**AUSGANGSTEXT**
● ● ●

Geschrieben am 18-04-2012

Wie eine veränderte Gesellschaft um eine neue Form des
Regiertwerdens kämpft - Ausgabe vom 19.4.2012

Wien (ots) - Österreich ist eine demokratische Republik. Ihr Recht
geht vom Volk aus." So steht es in Artikel 1 der Bundesverfassung
geschrieben. Mit gutem Grund. Es gibt keine bessere Regierungsform
und Form des Regiertwerdens als die Demokratie. Punkt. Ist so. Ohne
Zweifel.
Es ist aber auch so, dass dieser schöne, hehre, reine Satz nicht mehr
unbedingt stimmt. Nicht nur in Österreich ist die Demokratie in der
Krise. Denn "das Recht" oder viele der politischen Spielregeln, nach
denen Staaten und zumal globale Verbunde wie die Europäische Union
organisiert und verwaltet werden, geht schon lang nicht mehr "vom
Volk" oder dessen gewählten Repräsentanten aus. Die wirkmächtigsten
Konkurrenzinstitutionen der gewählten Politikerinnen und Politiker
sind ganz woanders als im Parlament, eine davon ist zum Beispiel der
Internationale Währungsfonds.

● ● ●

**ZU VERARBEITENDE DATEN**
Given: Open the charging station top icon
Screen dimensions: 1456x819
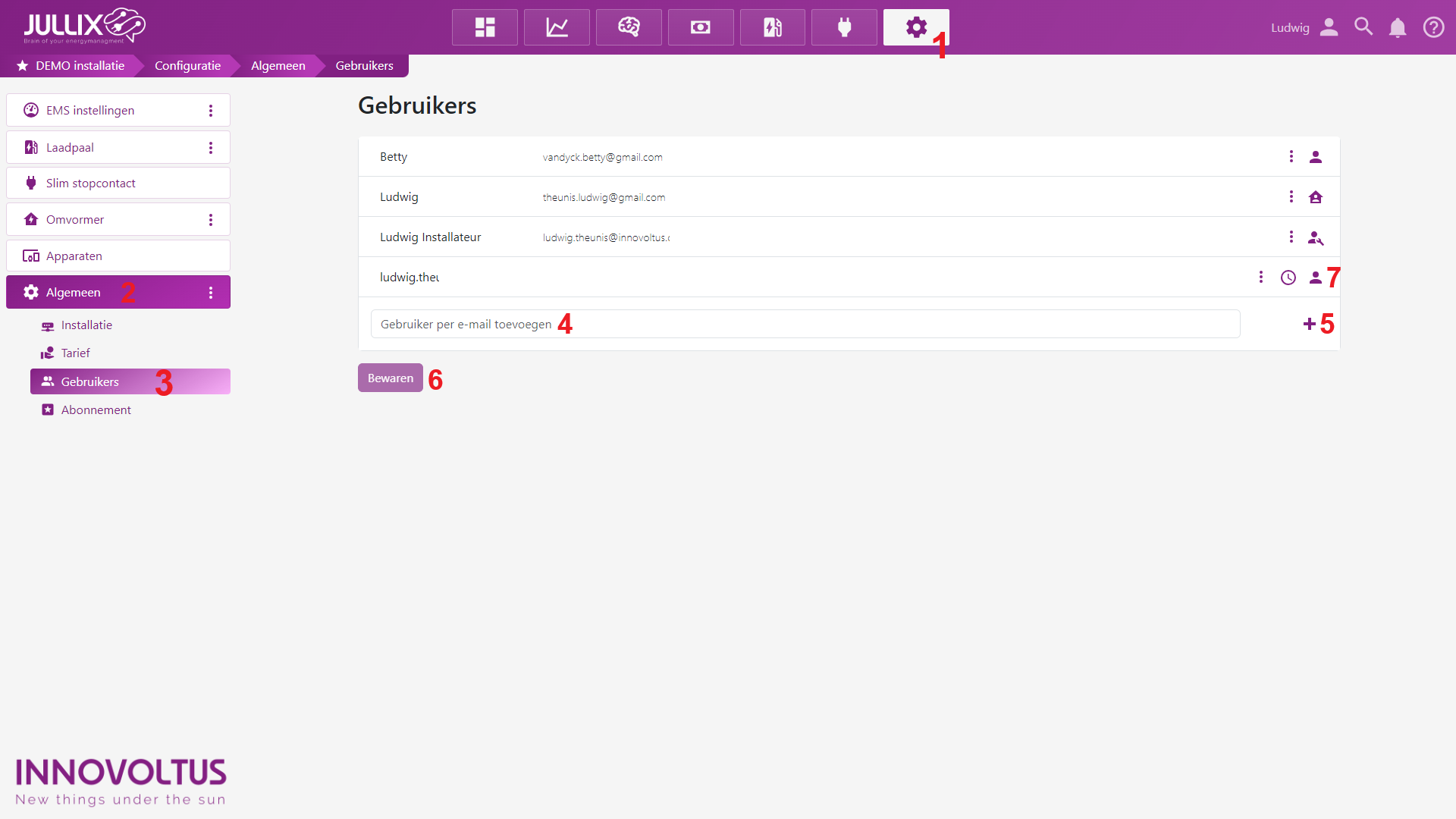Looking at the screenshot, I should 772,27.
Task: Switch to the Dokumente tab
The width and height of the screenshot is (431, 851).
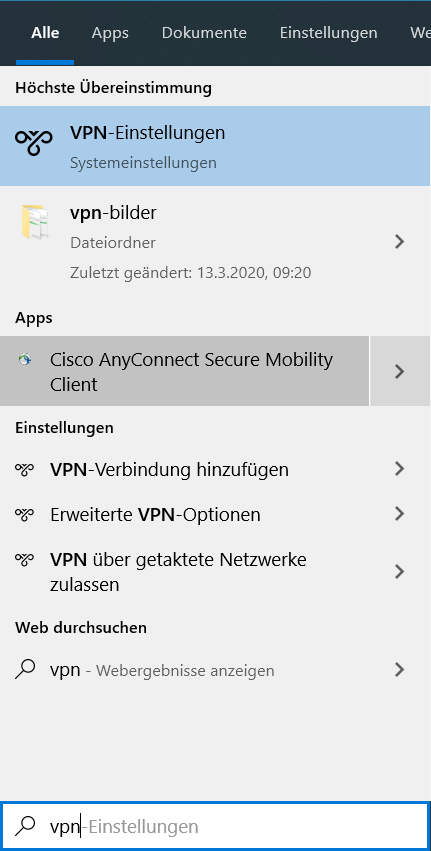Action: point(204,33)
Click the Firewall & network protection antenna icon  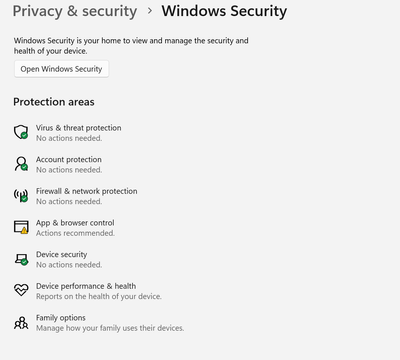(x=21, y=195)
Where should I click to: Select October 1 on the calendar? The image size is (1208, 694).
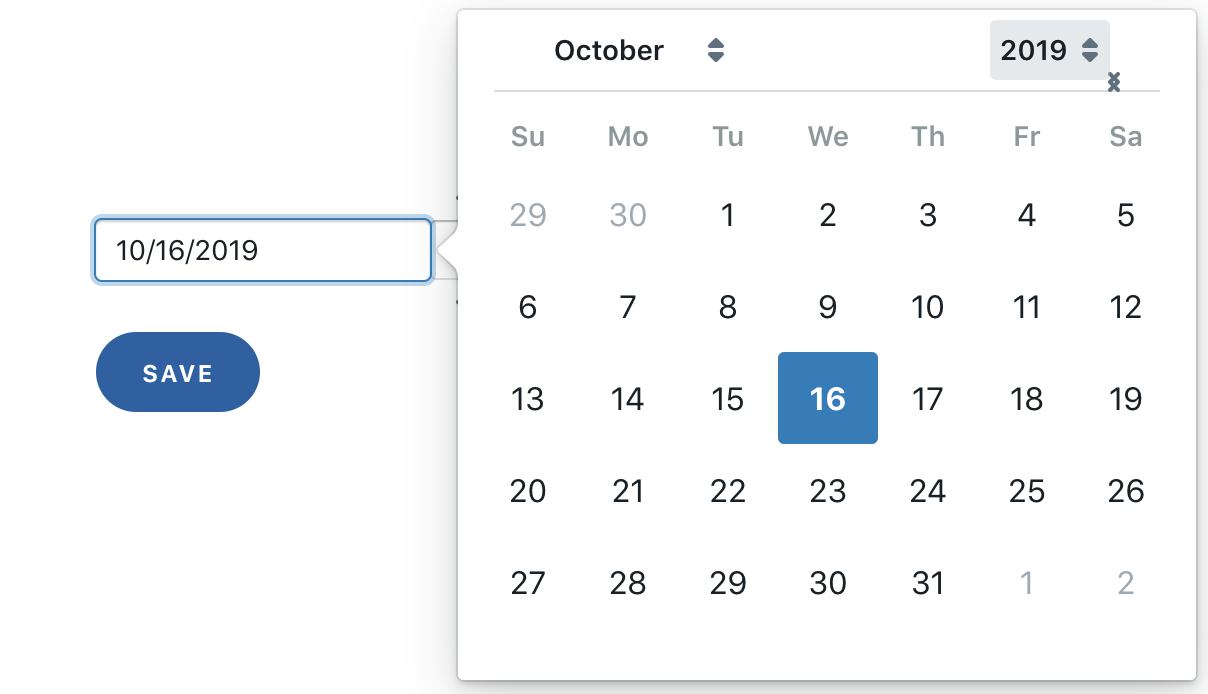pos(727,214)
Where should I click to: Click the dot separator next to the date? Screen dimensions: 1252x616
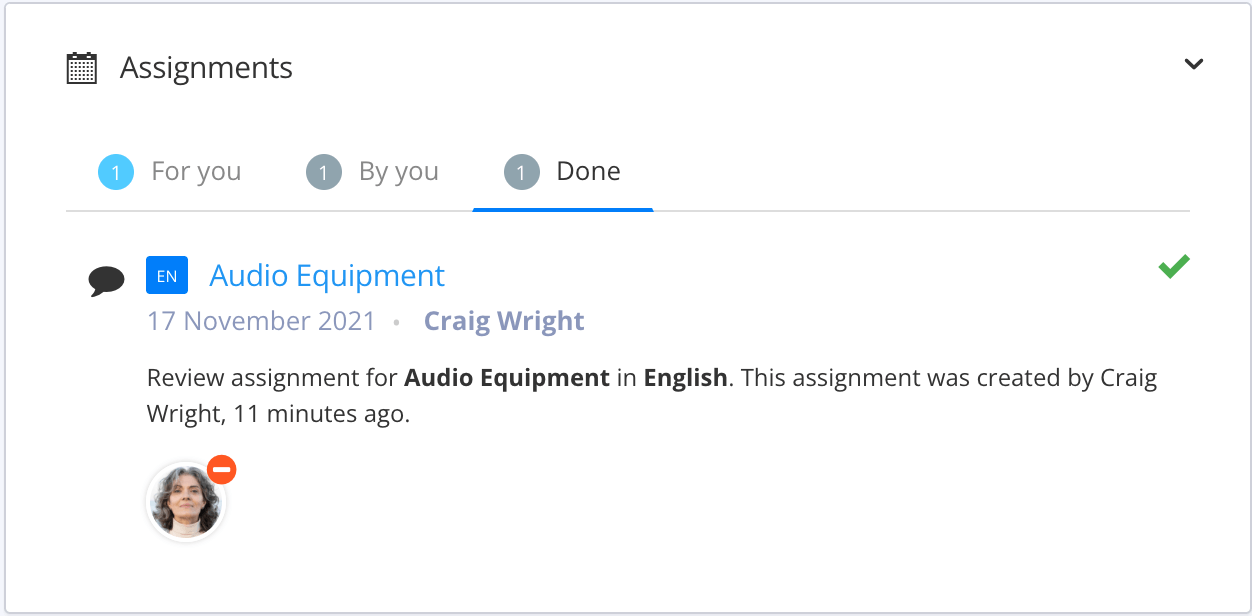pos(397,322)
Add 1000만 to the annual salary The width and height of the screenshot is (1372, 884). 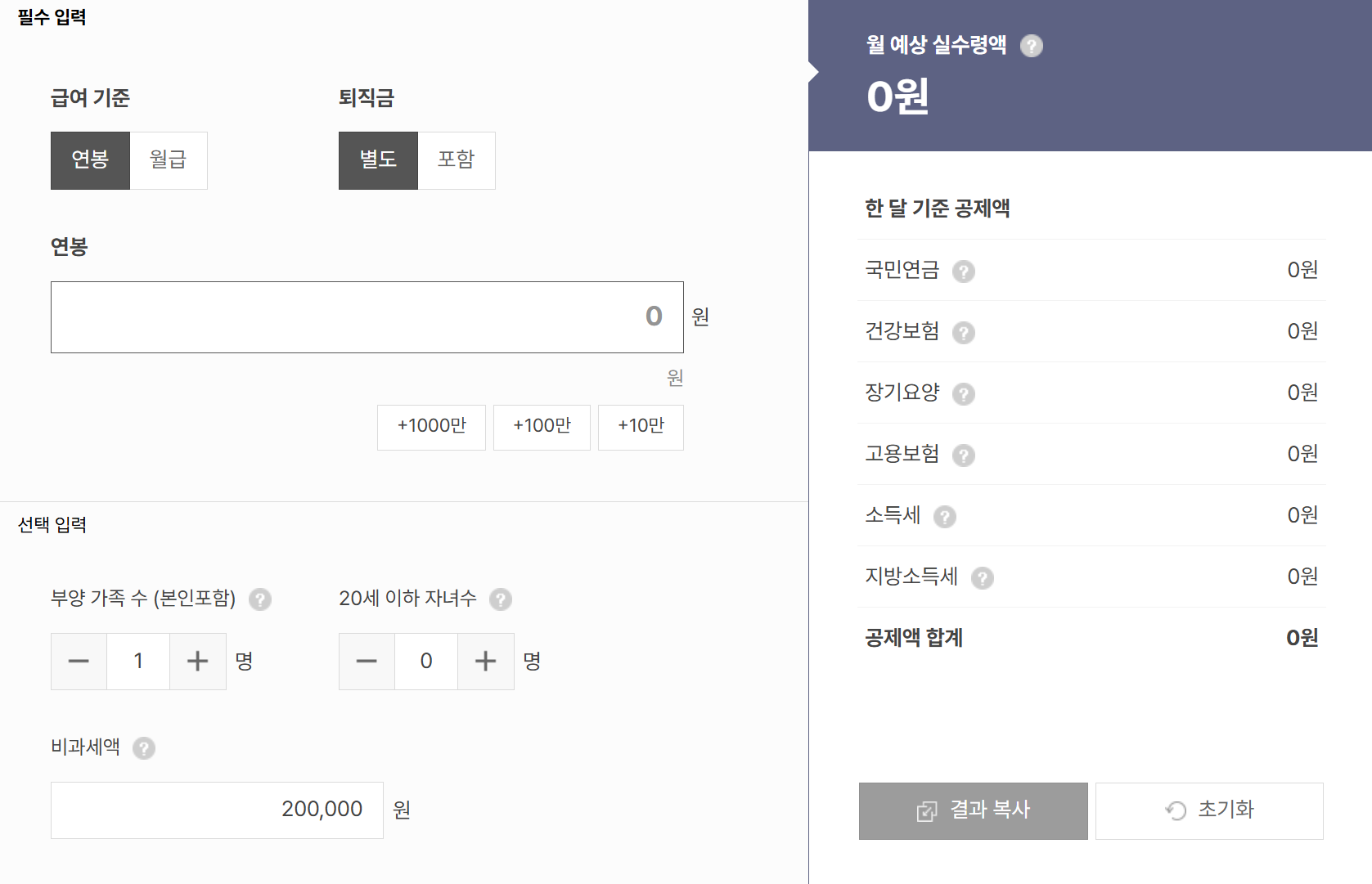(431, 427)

● ● ●

**ZU ERLEDIGENDE AUFGABEN**
**a.** Kannst du den Abschnitt des Ausgangstextes, beginnend bei „Es ist aber“ und endend bei „Internationale Währungsfonds.“, wortgetreu abtippen?
**b.** Kannst du die Einträge, beginnend mit der Zeile, die „Where should I click to: Select“ enthält, und endend mit der Zeile, die „pos(397,322)“ enthält (beide eingeschlossen), samt Anfragen wiedergeben und dabei jede Koordinate in den Antworten mit 0,5 multiplizieren und auf ganze Zahlen runden, wobei ,5 aufgerundet wird? Gib nur diese Zeilen aus und lass die Bilder weg.

**ERGEBNISSE JE AUFGABE**
**a.**
Es ist aber auch so, dass dieser schöne, hehre, reine Satz nicht mehr
unbedingt stimmt. Nicht nur in Österreich ist die Demokratie in der
Krise. Denn "das Recht" oder viele der politischen Spielregeln, nach
denen Staaten und zumal globale Verbunde wie die Europäische Union
organisiert und verwaltet werden, geht schon lang nicht mehr "vom
Volk" oder dessen gewählten Repräsentanten aus. Die wirkmächtigsten
Konkurrenzinstitutionen der gewählten Politikerinnen und Politiker
sind ganz woanders als im Parlament, eine davon ist zum Beispiel der
Internationale Währungsfonds.

**b.**
Where should I click to: Select October 1 on the calendar? The image size is (1208, 694).
pos(364,107)
Where should I click to: Click the dot separator next to the date? Screen dimensions: 1252x616
pos(199,161)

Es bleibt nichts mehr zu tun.